Yo parto de la base de un recuerdo sencillo, autobiográfico. Al parecer, desde muy niño fui miope; pero yo no lo sabía. Sencillamente yo creía que todo el mundo veía así; no se me ocurría que se pudiera ver de otra manera. Un día tomé un autobús equivocado, porque mi miopía no me dejó ver bien su rótulo. Entonces mi familia se preguntó por la salud de mis ojos, y de ahí, hasta el día de hoy, vienen mis gafas.
¿Y qué hubiera pasado si mis papás hubieran sido miopes también? ¿Y qué pasaría si en una ciudad o en el mundo entero todos fueran miopes? ¿Existiría siquiera la palabra “miopía”? ¿No podría ser el caso entonces que hay “enfermedades de la claridad” que no conocemos y para las que carecemos de nombre sencillamente porque todos las padecemos?
Este tipo de pregunta se hace más agudo cuando uno compara nuestros órganos sensoriales con los de los animales. Un águila, un búho o el modesto gato de casa tendrían muy buenas razones para considerar nuestros ojos como irrmediablemente “enfermos” y sobre todo faltos de claridad.
Otro tipo de preguntas vienen del lenguaje. Admitamos, sin entrar en mucha discusión que el lenguaje científico es claro. Al fin y al cabo, los científicos gastan mucho tiempo tanto en el sustento de la evidencia fáctica como en la clasificación exacta de los conceptos que dan razón de ella. Es de esperar que su lenguaje sea bastante estable y de fiar. El problema es qué hacemos con todo el lenguaje que no cabe en ese molde, que es como decir casi todo el lenguaje en que vivimos y que en cierto modo somos.
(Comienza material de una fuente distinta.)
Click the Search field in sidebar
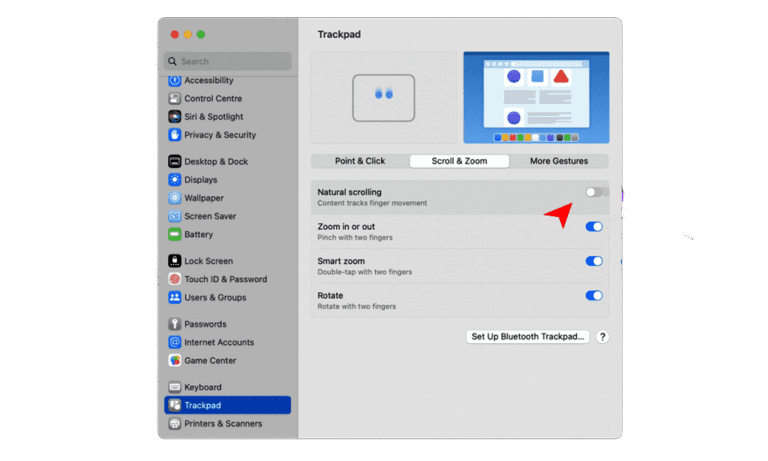The width and height of the screenshot is (768, 461). pyautogui.click(x=228, y=61)
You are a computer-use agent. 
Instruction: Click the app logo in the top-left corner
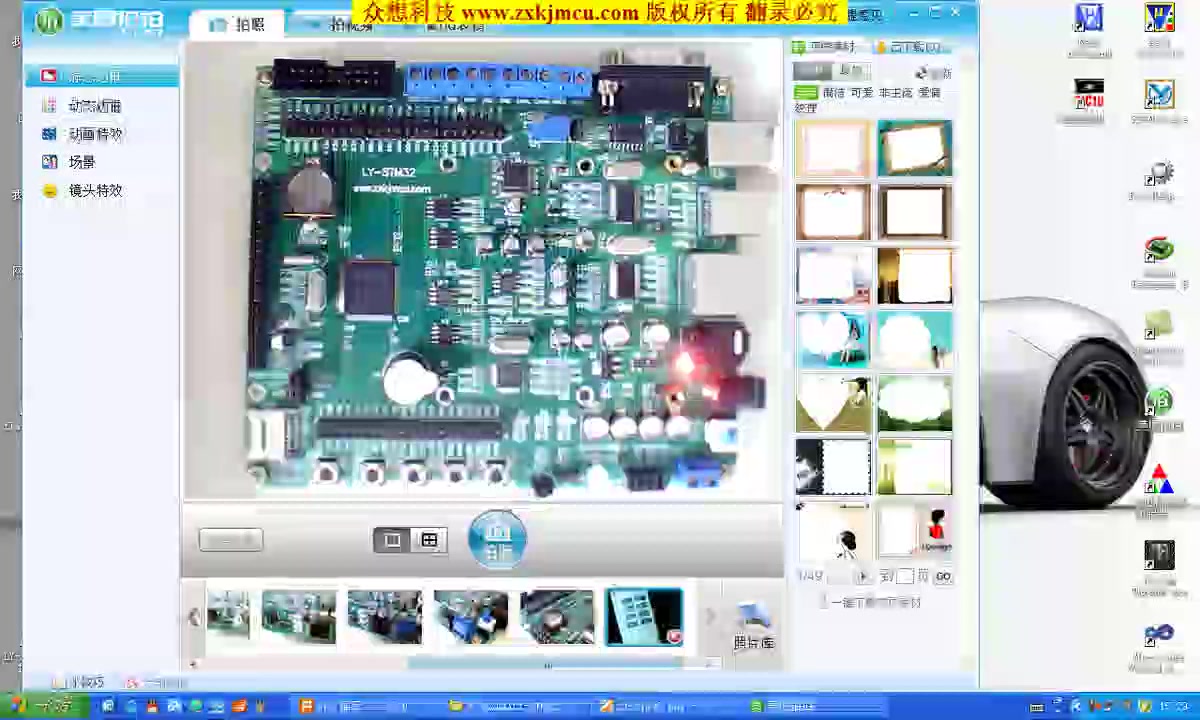click(48, 21)
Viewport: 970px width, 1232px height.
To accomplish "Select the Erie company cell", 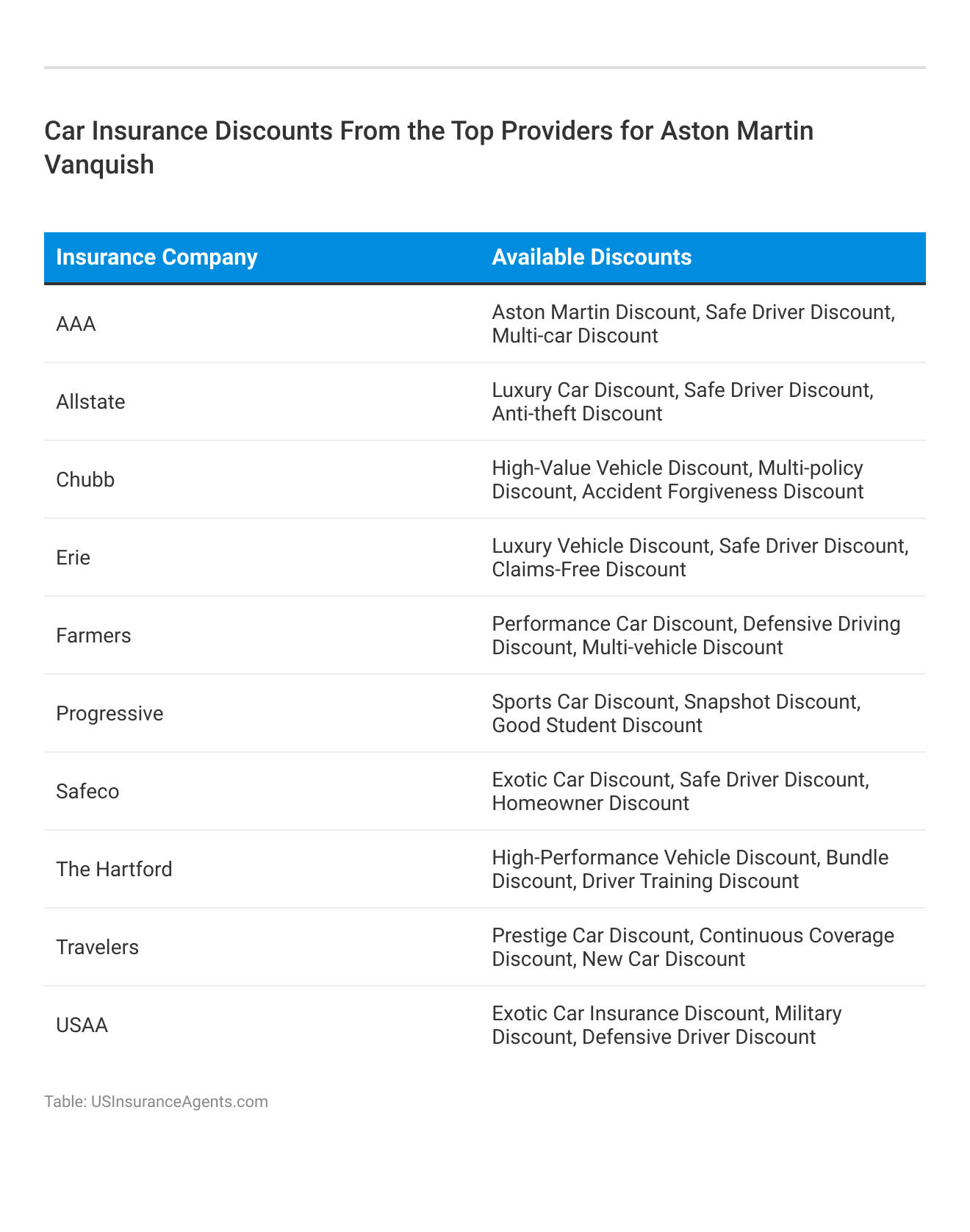I will click(x=73, y=558).
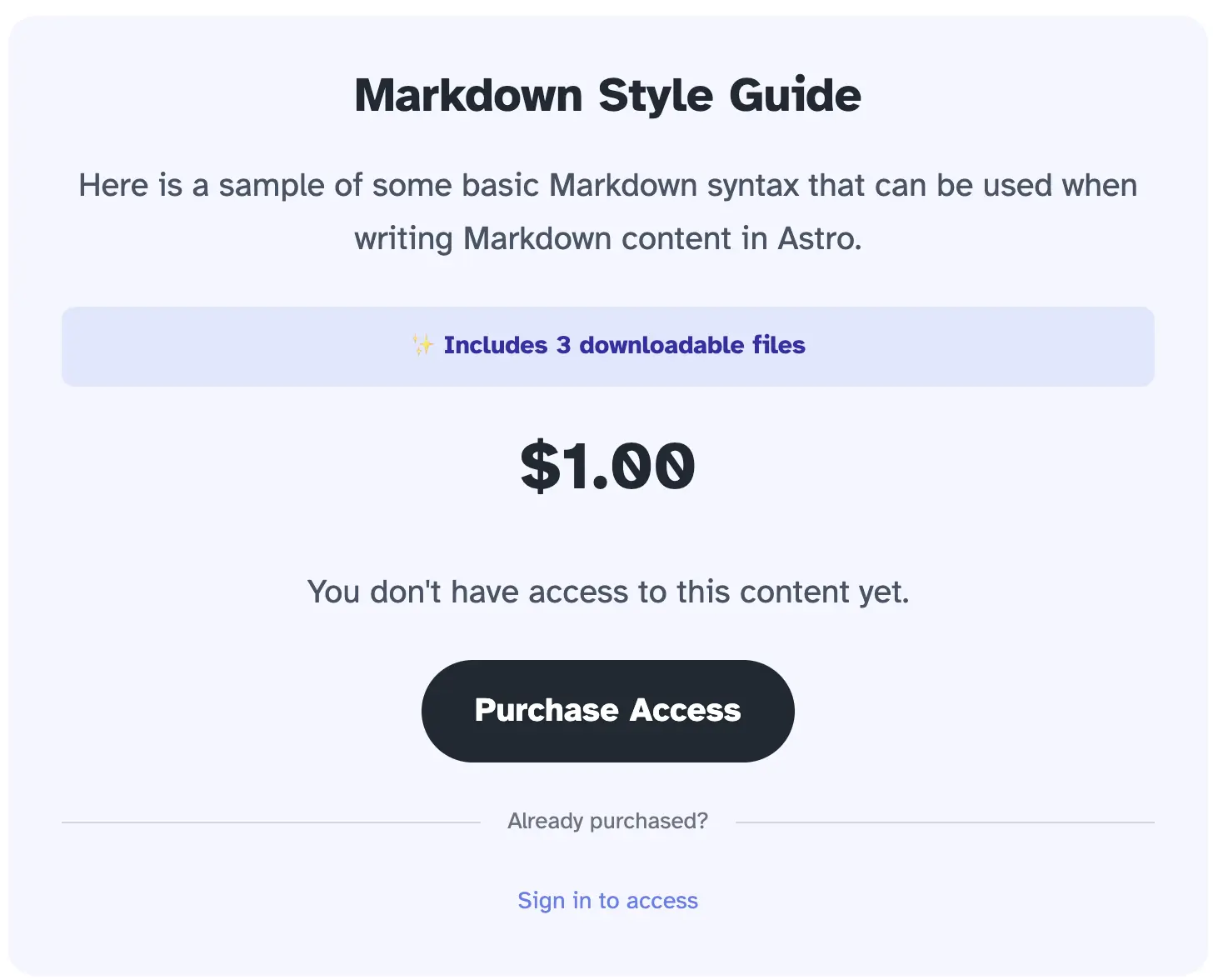Screen dimensions: 1213x980
Task: Click the dollar sign in the price
Action: [x=540, y=466]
La pregunta es: Si algo no puede precisarse al modo científico, ¿no existe? Y si no existe, ¿qué es el lenguaje científico sino una creación arbitaria, puesto que parte de la nada? No hay remedio: hay que admitir que al lenguaje de la ciencia le precede un lenguaje más pobre que el de ella pero indispensable para que ella misma exista. Es como estudiar en la ciudad con el dinero de papás campesinos.
Y las preguntas siguen: ¿qué magia es la que transmuta un lenguaje impreciso, en el que no es posible confiar, en una herramienta universal y estable? Esa “magia” logra lo mismo y ne el mismo grado siempre o el concepto riguroso pervive con su antepasado borroso y poco claro? Y en últimas: ¿qué ganamos y qué perdemos cuando formalizamos? ¿Son malos todos los malos entendidos? ¿No son acaso ellos los que nos autorizan a pasar de uno a otro sentido y alcanzar metáforas, poesías, analogías y sueños?